■ **GIVEN TEXT**:
^^^^

Far from this business being “capital-intensive” I understand – from one guy who probably knows what he's talking about – that the reason that there are primer shortages, is because the major ammo manufacturers are facing challenges getting people to work in their primer plants, at US minimum wages, because the priming compound needs to be dabbed into the primer cups by people. And these ammo OEMs are too cheap to pay these relatively-unskilled labours the money that they deserve.
I'd say you probably want to set-up the fab in the outskirts of some small town – like Renfrew – and pay the workers 20 bucks or more an hour. When Higginson set-up its jacketed bullet manufacturing plant, in the 60s, it put that micro fab in Shawville, Quebec – and I think Tom Higginson got a whole bunch of local employment grants, which paid for most of the capital costs. I think Tom H. told me that the whole manufacturing set-up cost him around 8,000 bucks – and he hardly had to pay any of that himself.
Let’s try-out some numbers here. Let’s say you need to invest $15-25K in equipment for both the manufacturing of the primers and packaging them. Let’s say this equipment can produce 100 bricks a day.
In the case where you sell straight to the public, your profit margin might be $70 per brick. That is a contribution to direct costs of $7,000 per day. Say, your rent, heat power and other fixed costs are $3,000 per month and you produce 22 days a month. That means your monthly contribution to overhead is $154,000 per month, less $3,000 per month for overhead costs. You are looking at a net income, before tax of $151,000 per month. If your capital investment was $25K you will recoup that investment and achieve “payback" on your investment in about 4 and a half days of operations!
You buy a KFC franchise and you’re going to have to invest nearly a million bucks – and you’ll be lucky to see payback in 4 years. And worse yet, you might have to actually eat some of that stuff.
This analysis conservatively assumes that the person who sets-up the operation is starting from a “clean sheet of paper” – with no existing assets, or marketing channels to leverage. The deal would be just that much better, if there was somebody out there who already had surplus space that they needed to apply, to achieve an economic return.
Ditto this would be an even better deal for people who already had the right kind of equipment that could be repurposed to the job, or people who already had the necessary marketing channels or business permits (again perhaps like Marstar or Higginson, Western Metals, etc.)
You will never see a business opportunity like this again.
I get it. You're all out to prove that, if you try hard enough, you can always find a reason not to do something.
Man, the more this guy talks, the more ridiculous his ideas become.
Start by making priming compound and sell it in separate components like tannerite. Lots of guys in the US using prime all. I'd buy a brick of unprimed primers and a component kit.
Antimony sulphide and potassium chlorate are the hardest parts to source.
this is a good idea !
sell the components… just like we buy powder n bullets for reloading.
sell the primer cups, anvils, and chemical we can mix ourselves
.. this would avoid the manufacturing problems and absurd govt regs.
....Considering how tight the tolerances need to be to create the little cups, .......
Most gun owners aren't going to pay a premium for lead-free primers though. I can only imagine heavy-metal-free primers would be more expensive to produce (otherwise the big companies would have all switched over already) which means now you're talking about producing a product that is more expensive yet having to figure out how to sell it for very close to the price of conventional primers to sell anywhere near the quantity you would need to sell to make this a viable business.

^^^^

■ **WORK TASK**: Name every business or company that the discussion of making primers mentions by name.

^^^^

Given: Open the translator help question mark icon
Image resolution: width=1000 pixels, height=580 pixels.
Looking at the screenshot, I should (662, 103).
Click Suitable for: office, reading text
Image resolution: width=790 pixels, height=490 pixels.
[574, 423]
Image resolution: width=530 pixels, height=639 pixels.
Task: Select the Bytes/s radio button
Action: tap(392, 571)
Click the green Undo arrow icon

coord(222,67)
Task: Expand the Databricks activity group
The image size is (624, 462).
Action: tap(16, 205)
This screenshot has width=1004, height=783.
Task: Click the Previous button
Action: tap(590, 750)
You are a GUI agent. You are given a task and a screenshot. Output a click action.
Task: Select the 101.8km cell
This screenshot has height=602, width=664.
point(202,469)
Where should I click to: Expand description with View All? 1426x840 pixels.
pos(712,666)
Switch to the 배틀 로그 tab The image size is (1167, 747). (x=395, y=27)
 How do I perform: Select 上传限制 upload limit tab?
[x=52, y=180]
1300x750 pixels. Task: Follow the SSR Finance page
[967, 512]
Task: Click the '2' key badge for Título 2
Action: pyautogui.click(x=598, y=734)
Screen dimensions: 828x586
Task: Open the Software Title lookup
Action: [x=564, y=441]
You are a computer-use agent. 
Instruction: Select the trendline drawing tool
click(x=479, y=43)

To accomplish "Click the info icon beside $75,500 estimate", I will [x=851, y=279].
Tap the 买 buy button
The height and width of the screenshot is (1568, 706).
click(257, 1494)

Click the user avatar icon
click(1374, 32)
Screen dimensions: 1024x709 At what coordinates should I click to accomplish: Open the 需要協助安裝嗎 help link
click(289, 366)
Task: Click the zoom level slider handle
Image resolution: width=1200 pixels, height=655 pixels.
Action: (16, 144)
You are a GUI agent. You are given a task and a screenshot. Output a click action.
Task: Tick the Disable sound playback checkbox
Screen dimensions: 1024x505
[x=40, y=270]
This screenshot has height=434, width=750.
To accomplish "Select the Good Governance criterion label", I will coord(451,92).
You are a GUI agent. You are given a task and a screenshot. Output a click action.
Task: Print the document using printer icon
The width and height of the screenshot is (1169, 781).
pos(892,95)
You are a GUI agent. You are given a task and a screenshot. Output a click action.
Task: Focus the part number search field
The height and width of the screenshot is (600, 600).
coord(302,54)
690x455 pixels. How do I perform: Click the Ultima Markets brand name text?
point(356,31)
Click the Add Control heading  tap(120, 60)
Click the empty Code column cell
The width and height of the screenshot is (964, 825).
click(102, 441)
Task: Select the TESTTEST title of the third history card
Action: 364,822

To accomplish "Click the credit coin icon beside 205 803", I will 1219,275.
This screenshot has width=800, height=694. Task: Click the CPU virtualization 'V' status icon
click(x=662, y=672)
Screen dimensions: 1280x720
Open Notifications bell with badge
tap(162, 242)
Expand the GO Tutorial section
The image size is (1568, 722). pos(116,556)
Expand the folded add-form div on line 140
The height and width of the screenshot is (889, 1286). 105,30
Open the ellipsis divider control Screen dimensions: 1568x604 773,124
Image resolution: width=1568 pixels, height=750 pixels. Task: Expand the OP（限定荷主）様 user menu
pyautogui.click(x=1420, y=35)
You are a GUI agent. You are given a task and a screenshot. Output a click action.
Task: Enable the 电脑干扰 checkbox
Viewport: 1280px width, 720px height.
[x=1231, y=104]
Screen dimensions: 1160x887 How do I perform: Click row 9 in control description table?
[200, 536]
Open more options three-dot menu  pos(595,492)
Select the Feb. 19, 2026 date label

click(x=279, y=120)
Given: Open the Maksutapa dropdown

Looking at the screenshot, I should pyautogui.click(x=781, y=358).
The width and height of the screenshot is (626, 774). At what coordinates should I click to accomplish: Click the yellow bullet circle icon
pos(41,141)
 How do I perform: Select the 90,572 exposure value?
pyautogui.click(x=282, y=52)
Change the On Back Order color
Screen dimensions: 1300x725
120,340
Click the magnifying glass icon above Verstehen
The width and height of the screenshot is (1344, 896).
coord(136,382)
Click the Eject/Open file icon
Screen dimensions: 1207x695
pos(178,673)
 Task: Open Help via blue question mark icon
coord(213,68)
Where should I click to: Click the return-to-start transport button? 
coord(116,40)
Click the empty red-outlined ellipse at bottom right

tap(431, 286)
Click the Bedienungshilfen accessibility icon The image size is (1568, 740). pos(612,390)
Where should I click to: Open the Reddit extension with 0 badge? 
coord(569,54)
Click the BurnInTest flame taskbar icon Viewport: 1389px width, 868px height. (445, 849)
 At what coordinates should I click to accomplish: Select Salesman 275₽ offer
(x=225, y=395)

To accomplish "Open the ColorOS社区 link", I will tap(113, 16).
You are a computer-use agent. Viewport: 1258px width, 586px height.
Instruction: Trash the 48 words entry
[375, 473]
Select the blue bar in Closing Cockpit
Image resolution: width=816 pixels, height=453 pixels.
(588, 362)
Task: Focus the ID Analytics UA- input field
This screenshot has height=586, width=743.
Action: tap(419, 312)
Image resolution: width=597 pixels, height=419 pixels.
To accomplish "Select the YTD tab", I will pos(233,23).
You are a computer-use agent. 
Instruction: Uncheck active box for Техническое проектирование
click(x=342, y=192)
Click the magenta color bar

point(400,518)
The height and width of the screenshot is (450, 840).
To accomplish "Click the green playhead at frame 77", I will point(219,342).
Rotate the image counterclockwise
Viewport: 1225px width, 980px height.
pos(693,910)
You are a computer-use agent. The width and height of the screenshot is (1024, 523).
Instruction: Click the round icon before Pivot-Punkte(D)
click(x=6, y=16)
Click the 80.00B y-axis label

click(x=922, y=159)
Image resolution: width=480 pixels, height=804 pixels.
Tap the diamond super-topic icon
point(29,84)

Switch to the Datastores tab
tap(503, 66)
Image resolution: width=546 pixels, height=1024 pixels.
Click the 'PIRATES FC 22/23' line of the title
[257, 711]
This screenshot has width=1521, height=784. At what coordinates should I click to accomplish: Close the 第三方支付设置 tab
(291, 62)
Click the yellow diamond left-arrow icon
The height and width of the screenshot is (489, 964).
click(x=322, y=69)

^^^^

■ **ANSWER SPACE**:
- Higginson
- KFC
- Marstar
- Western Metals